Tous les cœurs sont à la joie ; le dîner s’achève gaiement.
Lucienne est sortie le matin pour faire quelques emplettes.
Elle raconte spirituellement sa promenade dans les magasins. Les occasions d’étonnement ne lui ont pas manqué.
La politesse, en effet, n’est pas le fort du commerçant américain.
On entre dans une boutique, on commande, on paie et l’on sort, le plus
souvent sans rien dire autre chose que le nom de l’objet que l’on désire.

Fi ! des inutiles formules de politesse : « Bonjour, monsieur… » « Que
désirez-vous, monsieur ?… » etc.
Cela ne sert à rien et fait perdre le temps.
À Paris, un commerçant, qui conseillerait à ses employés d’agir de la
même façon, verrait bientôt disparaître sa clientèle.
À New York, la grossièreté semble toute naturelle.
Mais il faut nous habituer à l’idée qu’en toutes choses nous sommes
retardataires.

— Et puis, expliquait Lucienne, vous savez que je parle l’anglais
comme une Parisienne, c’est-à-dire très mal. Sans doute n’ai-je pas su
m’expliquer clairement ; car, ayant demandé un flacon d’eau de rose, je
me suis vu apporter, devinez quoi ?… une paire de bottes.
Tout le monde riait aux éclats.

— Ce n’est pas que ce ne soit pas nécessaire avec l’état marécageux
des rues, continua-t-elle parmi la gaieté générale. Mais enfin, je ne m’attendais pas à cela, et j’ai eu un instant de surprise.
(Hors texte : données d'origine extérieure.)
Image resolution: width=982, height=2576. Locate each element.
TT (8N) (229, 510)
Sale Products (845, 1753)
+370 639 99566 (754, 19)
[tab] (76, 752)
— Bien naturelle, fit Ned. Mais as-tu fini par te faire comprendre ?

— Je commençais à y renoncer, lorsque est arrivé un grand diable
d’employé parlant le français aussi mal que je parle, moi, l’anglais. Enfin,
à nous deux, nous sommes parvenus à nous entendre.
M. Golbert souriait. Il était heureux comme il ne l’avait été depuis
bien des années.

Il se sentait entouré de sympathie, d’affection. Le rêve qu’il caressait
depuis si longtemps, la tâche à laquelle il avait consacré ses veilles, semblait être à la veille de se réaliser.